* start *

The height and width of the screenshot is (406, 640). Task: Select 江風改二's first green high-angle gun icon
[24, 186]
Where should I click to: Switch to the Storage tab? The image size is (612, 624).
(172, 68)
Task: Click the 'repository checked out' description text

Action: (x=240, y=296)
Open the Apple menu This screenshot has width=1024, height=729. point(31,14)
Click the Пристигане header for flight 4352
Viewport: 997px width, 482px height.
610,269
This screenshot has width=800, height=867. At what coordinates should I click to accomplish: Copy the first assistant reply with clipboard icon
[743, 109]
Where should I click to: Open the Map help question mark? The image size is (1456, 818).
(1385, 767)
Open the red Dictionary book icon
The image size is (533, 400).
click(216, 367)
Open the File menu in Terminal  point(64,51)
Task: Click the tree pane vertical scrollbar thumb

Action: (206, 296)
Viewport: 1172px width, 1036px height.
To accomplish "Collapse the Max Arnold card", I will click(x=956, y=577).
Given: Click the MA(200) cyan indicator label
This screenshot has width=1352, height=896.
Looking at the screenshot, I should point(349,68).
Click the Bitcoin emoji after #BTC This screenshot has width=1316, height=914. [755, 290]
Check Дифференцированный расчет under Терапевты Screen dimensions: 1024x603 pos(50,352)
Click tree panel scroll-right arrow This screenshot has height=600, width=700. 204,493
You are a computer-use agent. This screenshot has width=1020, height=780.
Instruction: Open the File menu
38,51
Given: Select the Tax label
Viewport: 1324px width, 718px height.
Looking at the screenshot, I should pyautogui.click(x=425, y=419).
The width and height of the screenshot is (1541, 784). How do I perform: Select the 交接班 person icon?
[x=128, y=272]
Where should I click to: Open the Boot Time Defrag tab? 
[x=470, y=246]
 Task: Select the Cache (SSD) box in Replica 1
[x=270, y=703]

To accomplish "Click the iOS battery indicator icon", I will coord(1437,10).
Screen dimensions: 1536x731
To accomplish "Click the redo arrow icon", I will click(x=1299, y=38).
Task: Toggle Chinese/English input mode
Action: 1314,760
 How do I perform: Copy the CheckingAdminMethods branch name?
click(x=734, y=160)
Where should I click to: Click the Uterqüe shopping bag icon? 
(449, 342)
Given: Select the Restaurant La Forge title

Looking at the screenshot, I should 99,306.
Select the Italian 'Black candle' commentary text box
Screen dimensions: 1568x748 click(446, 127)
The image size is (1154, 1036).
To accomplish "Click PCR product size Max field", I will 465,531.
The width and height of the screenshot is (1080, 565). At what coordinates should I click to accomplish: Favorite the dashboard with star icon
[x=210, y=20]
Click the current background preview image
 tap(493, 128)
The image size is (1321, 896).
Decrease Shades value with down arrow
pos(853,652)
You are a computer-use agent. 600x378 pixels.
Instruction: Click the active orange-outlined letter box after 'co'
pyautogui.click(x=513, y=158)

* end *

Aim: Write out again everything from the line containing "Open the File menu in" down to the line containing "will click(x=956, y=577).", both of those lines included, with every character kept as it appears.

Exercise response:
Open the File menu in Terminal  point(64,51)
Task: Click the tree pane vertical scrollbar thumb

Action: (206, 296)
Viewport: 1172px width, 1036px height.
To accomplish "Collapse the Max Arnold card", I will click(x=956, y=577).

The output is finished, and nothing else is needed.